Farmers, as an occupational group, have been found to have a lower risk of cancer overall than the general population1. However, an increased risk for some cancers has been reported, including non-Hodgkin lymphoma; myeloma; leukaemia; and cancers of the lip, skin, stomach, prostate and brain1-8.
Farming is a very diverse occupation with many tasks potentially resulting in exposure to carcinogenic agents, such as fuels, engine exhausts, organic solvents, crystalline silica, metals, wood dust and solar radiation2,9,10. Despite this, many studies of farmers concentrate only on pesticide exposure11-13 and little is known about the patterns of exposure to other occupational carcinogens among farmers.
Using an automated rule-based expert assessment method, OccIDEAS14, the present study aimed to investigate which carcinogens Australian farmers are exposed to, the prevalence of exposure, any difference in prevalence among demographic and farm type subgroups, the circumstances or tasks that led to the exposures, and protection measures used to reduce or eliminate exposure.
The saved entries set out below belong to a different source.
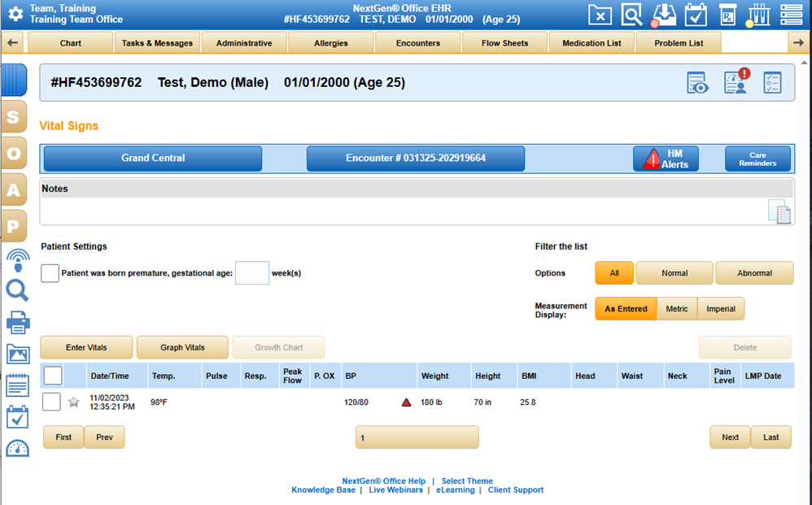Click the dashboard gauge icon in sidebar
The height and width of the screenshot is (505, 812).
17,449
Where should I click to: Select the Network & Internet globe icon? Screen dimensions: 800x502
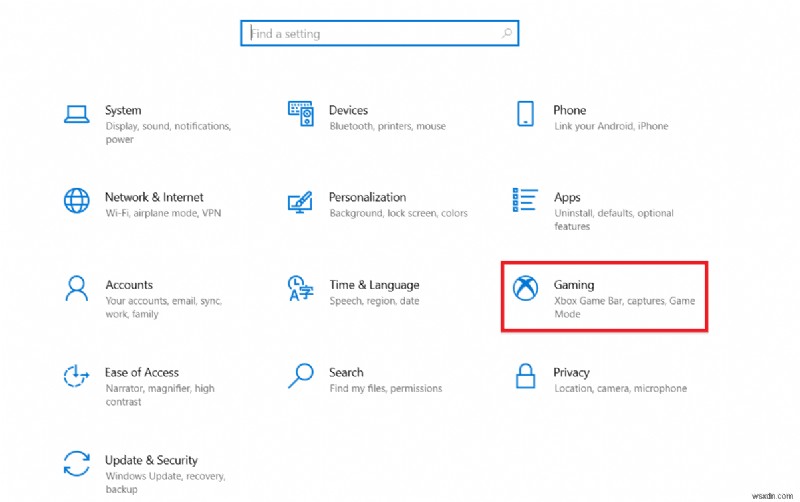[x=77, y=201]
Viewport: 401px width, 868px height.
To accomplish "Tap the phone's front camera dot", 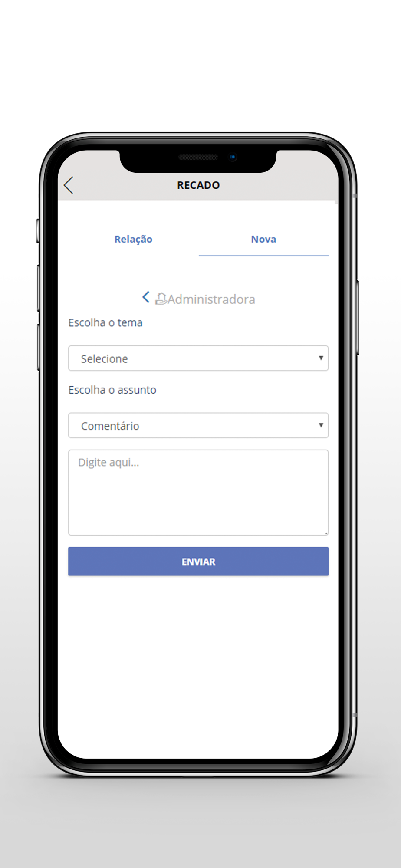I will 233,157.
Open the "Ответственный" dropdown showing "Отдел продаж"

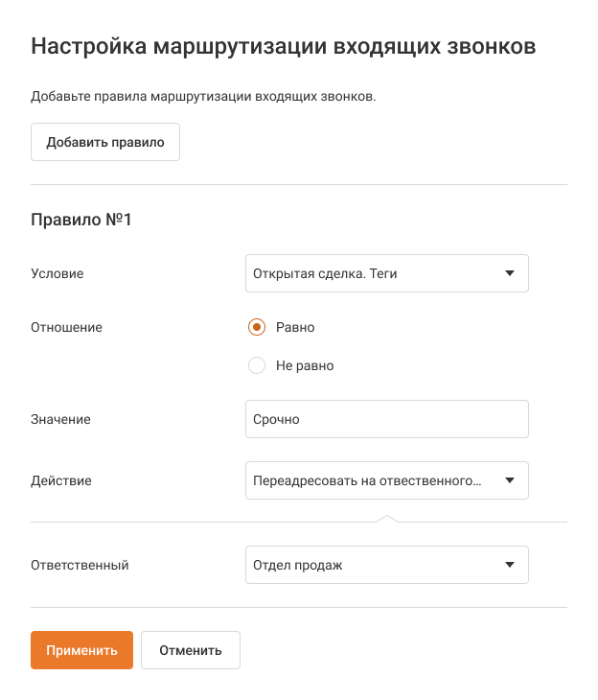click(x=374, y=565)
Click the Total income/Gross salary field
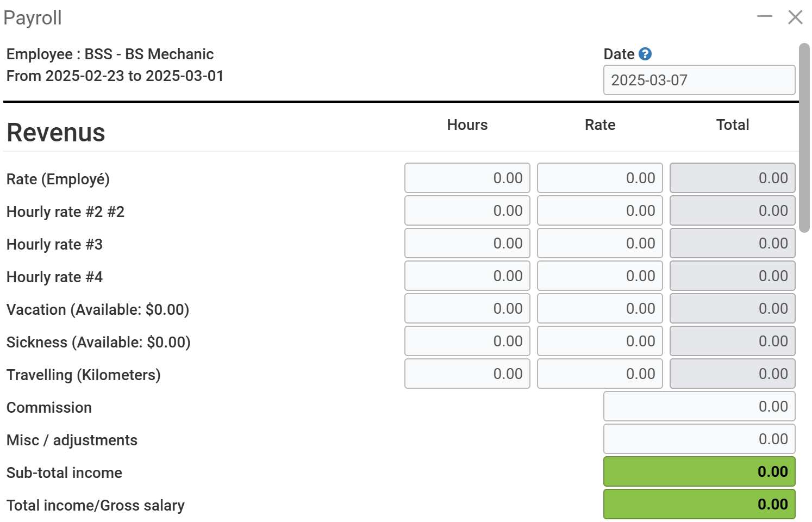This screenshot has width=812, height=522. 699,504
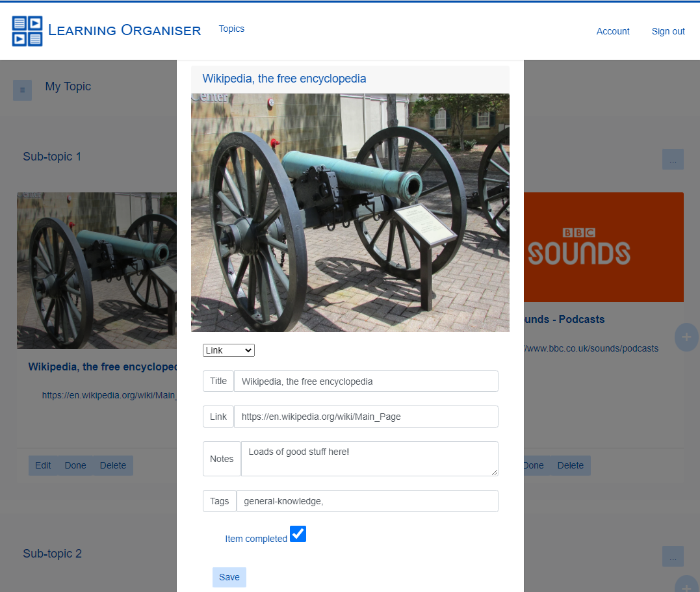Open the Sub-topic 1 options menu
Screen dimensions: 700x592
pos(673,159)
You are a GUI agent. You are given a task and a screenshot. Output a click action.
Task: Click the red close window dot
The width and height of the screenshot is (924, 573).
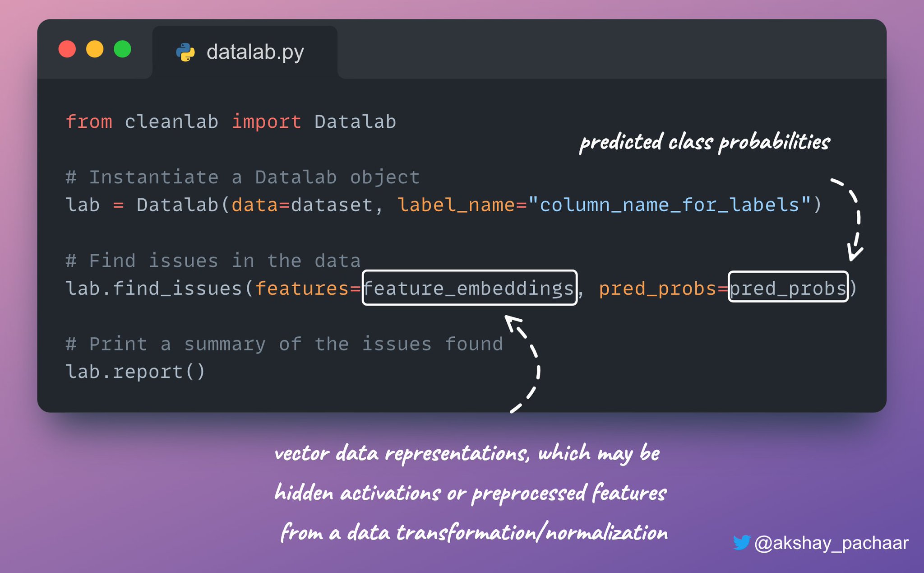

Data for this study comes from a larger study, the Australian Work Exposures Study (AWES) conducted in 2011–2012, and supplemented with data from the Australian Work Exposures Study-Western Australia (AWES-WA), conducted, using identical methods, in 2013. Full methods have been described in detail elsewhere15. Both studies were cross-sectional telephone surveys that investigated occupational exposure prevalence to 38 known or probable priority carcinogens in the Australian workplace15. The list of priority carcinogens was based on agents that the International Agency for Research on Cancer (IARC) had classified by 2012 as Group 1 (‘carcinogenic to humans’) or 2A (‘probably carcinogenic to humans’)16. The list was then refined to include only those that were used in Australian occupational settings16,17.
The AWES sample was randomly drawn from a list of about six million Australian households held by a commercial sampling firm. This list was compiled from various public domain data sources, including telephone directories, and included addresses and telephone numbers (both landline and mobile). The sample was stratified by state and territory to reflect the Australian workforce distribution in 201118. For each household, residents between the ages of 18 and 65 years who were currently employed, had sufficient English speaking ability, and who were not deaf or too ill, were eligible to participate.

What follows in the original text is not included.